Re: [PATCH 10/24] sched/uclamg: Handle delayed dequeue

From: Luis Machado
Date: Wed Sep 11 2024 - 04:36:32 EST


On 9/10/24 15:05, Peter Zijlstra wrote:
> On Tue, Sep 10, 2024 at 12:04:11PM +0100, Luis Machado wrote:
>> I gave the above patch a try on our Android workload running on the Pixel 6 with a 6.8-based kernel.
>>
>> First I'd like to confirm that Dietmar's fix that was pushed to tip:sched/core (Fix util_est
>> accounting for DELAY_DEQUEUE) helps bring the frequencies and power use down to more sensible levels.
>>
>> As for the above changes, unfortunately I'm seeing high frequencies and high power usage again. The
>> pattern looks similar to what we observed with the uclamp inc/dec imbalance.
>
> :-(
>
>> I haven't investigated this in depth yet, but I'll go stare at some traces and the code, and hopefully
>> something will ring bells.
>
> So first thing to do is trace h_nr_delayed I suppose, in my own
> (limited) testing that was mostly [0,1] correctly correlating to there
> being a delayed task on the runqueue.
>
> I'm assuming that removing the usage sites restores function?

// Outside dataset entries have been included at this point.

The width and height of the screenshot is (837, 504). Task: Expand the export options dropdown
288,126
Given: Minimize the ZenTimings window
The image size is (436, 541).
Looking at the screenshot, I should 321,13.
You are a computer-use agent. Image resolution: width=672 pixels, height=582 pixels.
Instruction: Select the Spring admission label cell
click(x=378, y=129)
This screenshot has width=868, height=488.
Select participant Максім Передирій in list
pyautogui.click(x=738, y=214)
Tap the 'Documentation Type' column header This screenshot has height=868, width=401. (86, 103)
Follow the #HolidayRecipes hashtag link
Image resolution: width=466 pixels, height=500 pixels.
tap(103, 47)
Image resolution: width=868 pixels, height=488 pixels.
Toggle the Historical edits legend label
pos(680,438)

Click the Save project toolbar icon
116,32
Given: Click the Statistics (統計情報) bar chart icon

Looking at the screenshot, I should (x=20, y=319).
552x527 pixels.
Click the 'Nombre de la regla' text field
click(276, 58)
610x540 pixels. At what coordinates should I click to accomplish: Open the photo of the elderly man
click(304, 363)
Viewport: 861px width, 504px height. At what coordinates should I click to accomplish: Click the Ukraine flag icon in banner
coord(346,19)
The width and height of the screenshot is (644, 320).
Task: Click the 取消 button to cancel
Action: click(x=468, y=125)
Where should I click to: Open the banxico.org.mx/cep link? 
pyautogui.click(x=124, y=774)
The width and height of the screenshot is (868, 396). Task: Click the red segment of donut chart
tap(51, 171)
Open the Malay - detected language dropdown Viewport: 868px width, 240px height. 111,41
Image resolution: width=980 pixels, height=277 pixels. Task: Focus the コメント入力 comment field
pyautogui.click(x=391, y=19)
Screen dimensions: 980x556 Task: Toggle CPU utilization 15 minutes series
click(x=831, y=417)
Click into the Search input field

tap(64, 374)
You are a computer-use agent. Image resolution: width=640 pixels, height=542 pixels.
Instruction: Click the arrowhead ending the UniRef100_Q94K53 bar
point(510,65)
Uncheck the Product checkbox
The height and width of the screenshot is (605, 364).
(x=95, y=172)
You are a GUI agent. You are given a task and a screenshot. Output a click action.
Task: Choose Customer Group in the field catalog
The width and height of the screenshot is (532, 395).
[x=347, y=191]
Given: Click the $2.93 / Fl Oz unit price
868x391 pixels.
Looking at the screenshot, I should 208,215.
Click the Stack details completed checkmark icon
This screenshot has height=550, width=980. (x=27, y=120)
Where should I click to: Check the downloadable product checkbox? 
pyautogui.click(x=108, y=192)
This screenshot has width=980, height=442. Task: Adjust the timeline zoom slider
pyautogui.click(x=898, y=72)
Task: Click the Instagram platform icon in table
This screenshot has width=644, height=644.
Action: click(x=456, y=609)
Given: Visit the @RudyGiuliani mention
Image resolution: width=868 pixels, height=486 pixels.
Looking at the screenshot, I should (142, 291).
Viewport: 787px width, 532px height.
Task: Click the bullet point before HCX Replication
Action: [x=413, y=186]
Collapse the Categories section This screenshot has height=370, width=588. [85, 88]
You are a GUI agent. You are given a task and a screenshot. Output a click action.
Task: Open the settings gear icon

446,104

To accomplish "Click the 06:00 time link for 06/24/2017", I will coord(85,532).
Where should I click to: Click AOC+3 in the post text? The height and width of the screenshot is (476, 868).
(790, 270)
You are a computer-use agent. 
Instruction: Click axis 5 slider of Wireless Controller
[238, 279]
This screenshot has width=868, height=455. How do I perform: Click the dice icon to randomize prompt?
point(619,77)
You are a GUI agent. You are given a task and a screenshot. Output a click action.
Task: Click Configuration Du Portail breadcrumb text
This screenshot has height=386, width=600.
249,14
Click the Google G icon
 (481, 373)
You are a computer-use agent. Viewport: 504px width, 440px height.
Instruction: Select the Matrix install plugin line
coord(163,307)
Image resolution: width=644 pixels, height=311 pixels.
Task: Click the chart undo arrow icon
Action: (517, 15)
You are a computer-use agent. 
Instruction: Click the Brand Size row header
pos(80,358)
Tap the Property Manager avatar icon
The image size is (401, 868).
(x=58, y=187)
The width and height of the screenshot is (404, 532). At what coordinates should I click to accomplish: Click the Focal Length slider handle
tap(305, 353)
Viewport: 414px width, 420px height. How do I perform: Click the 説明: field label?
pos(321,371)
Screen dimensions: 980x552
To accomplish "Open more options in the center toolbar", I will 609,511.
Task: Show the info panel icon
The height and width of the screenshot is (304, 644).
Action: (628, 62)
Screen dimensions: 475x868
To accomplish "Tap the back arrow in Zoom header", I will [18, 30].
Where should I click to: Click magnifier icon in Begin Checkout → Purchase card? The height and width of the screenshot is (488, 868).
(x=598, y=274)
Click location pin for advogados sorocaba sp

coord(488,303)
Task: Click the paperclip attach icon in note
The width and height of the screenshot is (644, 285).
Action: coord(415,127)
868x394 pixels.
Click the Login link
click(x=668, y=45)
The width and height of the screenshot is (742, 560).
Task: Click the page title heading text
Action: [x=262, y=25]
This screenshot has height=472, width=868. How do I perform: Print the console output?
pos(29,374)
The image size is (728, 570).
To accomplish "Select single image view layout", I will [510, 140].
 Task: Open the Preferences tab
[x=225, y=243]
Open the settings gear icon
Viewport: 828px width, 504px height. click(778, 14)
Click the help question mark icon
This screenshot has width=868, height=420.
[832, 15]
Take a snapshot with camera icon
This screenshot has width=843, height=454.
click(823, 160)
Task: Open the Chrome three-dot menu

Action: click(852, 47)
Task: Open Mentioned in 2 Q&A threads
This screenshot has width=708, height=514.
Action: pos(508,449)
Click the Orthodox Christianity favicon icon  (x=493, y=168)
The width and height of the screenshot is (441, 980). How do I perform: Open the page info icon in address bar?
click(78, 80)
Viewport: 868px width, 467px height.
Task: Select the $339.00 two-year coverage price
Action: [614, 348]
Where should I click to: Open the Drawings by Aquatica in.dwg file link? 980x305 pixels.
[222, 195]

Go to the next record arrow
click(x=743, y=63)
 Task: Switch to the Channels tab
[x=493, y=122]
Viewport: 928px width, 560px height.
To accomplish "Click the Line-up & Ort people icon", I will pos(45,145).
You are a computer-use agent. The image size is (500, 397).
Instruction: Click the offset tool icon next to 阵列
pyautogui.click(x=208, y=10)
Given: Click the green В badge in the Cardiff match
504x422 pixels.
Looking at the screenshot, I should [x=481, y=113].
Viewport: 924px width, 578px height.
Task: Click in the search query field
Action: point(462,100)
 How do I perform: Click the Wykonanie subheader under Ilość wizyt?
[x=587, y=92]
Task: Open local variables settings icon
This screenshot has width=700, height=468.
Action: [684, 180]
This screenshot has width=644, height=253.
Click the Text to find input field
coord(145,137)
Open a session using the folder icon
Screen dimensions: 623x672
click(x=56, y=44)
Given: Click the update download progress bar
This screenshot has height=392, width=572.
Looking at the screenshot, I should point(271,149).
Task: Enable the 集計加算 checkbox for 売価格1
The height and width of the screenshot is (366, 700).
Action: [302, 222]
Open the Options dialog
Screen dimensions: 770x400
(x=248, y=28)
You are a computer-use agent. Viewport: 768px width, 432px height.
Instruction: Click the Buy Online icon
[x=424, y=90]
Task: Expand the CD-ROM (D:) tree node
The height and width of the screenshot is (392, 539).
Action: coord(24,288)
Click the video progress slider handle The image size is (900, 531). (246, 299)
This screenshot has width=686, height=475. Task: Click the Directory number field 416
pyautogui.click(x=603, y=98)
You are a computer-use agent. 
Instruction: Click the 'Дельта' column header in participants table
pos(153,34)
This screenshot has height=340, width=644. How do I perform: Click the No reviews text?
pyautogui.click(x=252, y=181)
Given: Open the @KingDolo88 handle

It does restore function if we remove the usage.

>From an initial look:

cat /sys/kernel/debug/sched/debug | grep -i delay
.h_nr_delayed : -4
.h_nr_delayed : -6
.h_nr_delayed : -1
.h_nr_delayed : -6
.h_nr_delayed : -1
.h_nr_delayed : -1
.h_nr_delayed : -5
.h_nr_delayed : -6

So probably an unexpected decrement or lack of an increment somewhere.